Per l’occasione, in un brano,  Long Lost Conversation, tornano alcuni dei vecchi Broadcasters, che erano presenti nel primo album di Earl del 1983 e che oggi suonano in Sugar Ray And The Bluetones, ovvero  Sugar Ray Norcia voce e armonica, Anthony Geraci, piano, Mike Welch, chitarra, Neil Gouvin, batteria e Michael “Mudcat” Ward, basso. Il brano, lunghissimo, oltre i dieci minuti, è una di quelle piccole perle che Ronnie Earl spesso ci riserva nei suoi dischi, e che fanno sì che i suoi album, sempre di ottimo livello comunque, si elevino oltre la media e la consuetudine dei dischi di blues fatti in serie, parliamo di un slow blues di una classe e di una intensità fuori dal comune, Norcia canta e soffia nell’armonica con grande vigore, Earl inchioda uno di quegli assoli che spesso me lo hanno fatto ritenere l’erede naturale di Roy Buchanan o Danny Gatton, e pure Geraci al piano e Welch alla seconda chitarra ci mettono del loro. Ma non è l’unico pezzo di qualità superba del lavoro, anche la versione di  Death Don’t Have No Mercy, solo la voce ispiratissima di Diane Blue e le chitarre soffuse di Earl e Tabarias, rendono questo omaggio a Mouradian un brano ad alto contenuto emozionale https://www.youtube.com/watch?v=2CTFAsn1CgM , come pure lo strumentale, sempre a lui dedicato Jim’s Song, una delicata ninna nanna di grande purezza e dolcezza. Ma anche nei brani dove suonano gli attuali Broadcasters, oltre a Earl e la Blue, il nuovo bassista Paul Kochanski, Dave Limina all’organo e  Forrest Padgett alla batteria, si respira un’aria di grande classe: dallo shuffle di Heartbreak (It’s Hurtin’ Me), dove gustiamo il solito dualismo organo/chitarra tipico dei dischi del nostro, alla cover di Ain’t That Loving You, altro shuflle godurioso, dove è presente una piccola sezione fiati, e la Blue canta con grande souplesse e finezza questa canzone che era nel repertorio di Buddy Guy  e Bobby “Blue” Bland.

L’altro tour de force del CD è una versione monstre di un super classico del blues, una So Many Roads di quasi 11 minuti, ricca di una intensità e di un calore che raramente si riscontrano nel blues dei giorni nostri, suonata e cantata in modo magnifico e anche la versione, di nuovo con i fiati, di You Don’t Know What Love Is, un classico della canzone americana che era nel repertorio di Billie Holiday, Dinah Washington e Ella Fitzgerald, qui diventa uno splendido blues elettrico cantato in modo più che degno dalla bravissima Diane Blue.

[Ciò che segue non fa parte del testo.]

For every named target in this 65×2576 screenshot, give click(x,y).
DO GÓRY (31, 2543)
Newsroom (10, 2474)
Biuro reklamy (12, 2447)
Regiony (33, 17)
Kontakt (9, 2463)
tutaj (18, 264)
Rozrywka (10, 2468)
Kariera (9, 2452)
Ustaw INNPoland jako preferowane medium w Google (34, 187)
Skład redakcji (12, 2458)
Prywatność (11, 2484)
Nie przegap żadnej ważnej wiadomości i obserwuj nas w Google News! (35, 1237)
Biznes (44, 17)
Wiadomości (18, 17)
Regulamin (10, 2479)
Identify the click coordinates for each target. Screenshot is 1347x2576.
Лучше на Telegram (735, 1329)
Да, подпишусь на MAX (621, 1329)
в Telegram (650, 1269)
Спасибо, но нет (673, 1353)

E non è, come vi dicevo, che il resto del CD sia si qualità scadente, anzi: pezzi come gli strumentali Southside Stomp e Howlin’ Blues farebbero un figurone in qualsiasi disco blues, come pure la maestosa e struggente gospel song Never Gonna Break My Faith, dove la Blue si misura con l’originale cantato da Aretha Franklin, e Ronnie Earl lavora di fino con la sua solista, senza dimenticare l’eccellente Sweet Vee dove il nostro amico rievoca i fasti dei “lentoni” di Santana, e ancora nell’omaggio ad uno dei maestri nella sontuosa e fiatistica Blues For Magic Sam. Come il buon vino Ronnie Earl ad ogni disco sembra sempre migliorare i suoi standard elevatissimi e anche questa volta centra in pieno l’obiettivo con un altro disco che definirei splendido se non avessi finito gli aggettivi.